Situation of Baha’is in Iran

UN Human Rights Council – 37th Session, March 2018

Item 4: Human rights situations that require the Council’s attention

Geneva—14 March 2018

Mr. President,

Summary and arbitrary executions are horrendous human rights violations that continue to affect the people of Iran. Such heinous acts were the lot of the Baha’is at the inception of the Faith in the middle of the nineteenth century, when over 20,000 individuals were brutally killed because the religious authorities could not tolerate this new religion. They were also part of the day-to-day reality of numerous Baha’i families in the early years of the Islamic Republic. However, thanks to the pressure of the international community, including resolutions such as the one presented at this session of the Council, Baha’is have not been executed for two decades, although the prevailing state-sponsored campaign of incitement to hatred has led to a number of vicious murders, which have rarely been dealt with justly.

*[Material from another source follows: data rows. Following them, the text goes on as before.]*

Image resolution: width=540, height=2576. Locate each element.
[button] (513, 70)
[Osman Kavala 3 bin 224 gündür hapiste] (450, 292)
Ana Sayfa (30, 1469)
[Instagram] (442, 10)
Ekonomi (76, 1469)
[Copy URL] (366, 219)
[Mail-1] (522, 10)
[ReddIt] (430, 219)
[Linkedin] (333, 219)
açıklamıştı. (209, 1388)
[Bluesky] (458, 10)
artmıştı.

Nevertheless, the facade of this decrease in executions against Baha’is conceals a more insidious reality:

Think of a family whose members have been prohibited from accessing higher education for two, sometimes three, generations. Some of the same family members are banned from working in the public sector because of state policy and have been dismissed from employment because of coercive actions by the Ministry of Information. Other family members have even had their agricultural lands unlawfully seized and crops destroyed. All of this simply because they are Baha’is. And when finally, they resort to establishing their own private small businesses in order to earn a living, these are shut down and sealed on the pretext that they are closed in observance of Baha’i Holy Days and their business licenses are revoked.

Mr. President, what I have briefly described is the Iranian authorities premeditated and well-orchestrated scheme to suffocate an entire religious community and to destroy them as a viable entity in Iranian society.